WASHINGTON (AP) -- Worker productivity surged in the summer at the fastest pace in four years while wage pressures eased.
The Labor Department reported that productivity - the amount of output per hour of work - jumped at an annual rate of 4.9 percent in the July-September quarter. That was double the 2.2 percent rise in the second quarter and represented the fastest surge in worker efficiency since 2003.
At the same time, wage pressures eased, with unit labor costs dropping at an annual rate of 0.2 percent, the best showing in more than a year.
Both outcomes were far better than had been expected and should relieve some of the concerns that a remarkable surge in productivity that began in the mid-1990s was in danger of being reversed.
The slight drop in wage pressures was especially welcome after hefty increases over the past four quarters. Rising wages are good for workers but if they are not accompanied by strong productivity gains, they raise concerns among Fed policymakers about inflation.
The 0.2 percent decline in unit labor costs in the third quarter followed a 2.2 percent increase in labor costs in the second quarter and even bigger jumps of 5.2 percent in the first quarter and 10.3 percent in the fourth quarter of last year.

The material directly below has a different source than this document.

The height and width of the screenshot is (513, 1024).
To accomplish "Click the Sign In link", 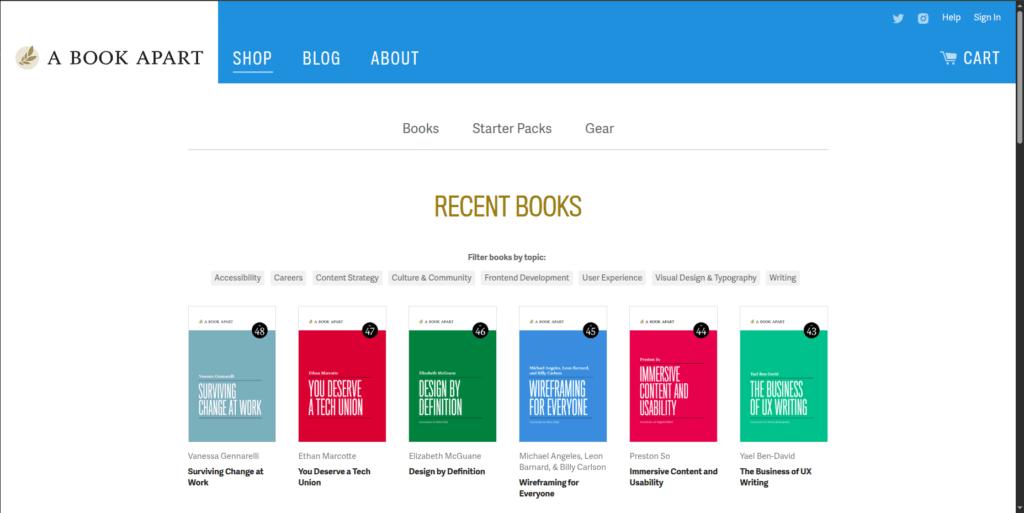I will pos(987,18).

Productivity is the key ingredient for rising living standards. It allows employers to pay workers higher wages which are financed by the increased output. That means employers don't have to resort to raising the price of their products which can lead to higher inflation.
The Federal Reserve last week cut a key interest rate for the second time in two months while at the same time expressing concerns that inflation remained a problem, especially in light of rising oil prices. Crude oil prices have soared in recent weeks over concerns about rising tensions in the Middle East, hitting a record $96.70 per barrel on Tuesday.
Fed Chairman Ben Bernanke is scheduled to testify on the economic outlook on Thursday before Congress' Joint Economic Committee. That testimony will be closely scrutinized for any signs that the Fed may cut rates again should the economy should more signs of faltering.
Economists say that the next six months represent the point of maximum danger that the economy could slip into a recession brought on by the steepest slump in housing in more than two decades, a severe credit crunch and surging oil prices.